The data is to be reproduced in full and without error.

(THE DATA)

————

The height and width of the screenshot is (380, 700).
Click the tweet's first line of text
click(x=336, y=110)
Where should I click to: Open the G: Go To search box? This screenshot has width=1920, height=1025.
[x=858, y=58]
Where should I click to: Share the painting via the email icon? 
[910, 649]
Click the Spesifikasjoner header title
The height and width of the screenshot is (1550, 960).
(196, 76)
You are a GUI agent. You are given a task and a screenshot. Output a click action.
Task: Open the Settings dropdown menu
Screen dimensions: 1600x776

————

(ANSWER BOX)
The height and width of the screenshot is (380, 700).
Click the tweet's first line of text
click(x=336, y=110)
Where should I click to: Open the G: Go To search box? This screenshot has width=1920, height=1025.
[x=858, y=58]
Where should I click to: Share the painting via the email icon? 
[910, 649]
Click the Spesifikasjoner header title
The height and width of the screenshot is (1550, 960).
(196, 76)
You are a GUI agent. You are given a task and a screenshot. Output a click action.
Task: Open the Settings dropdown menu
Screen dimensions: 1600x776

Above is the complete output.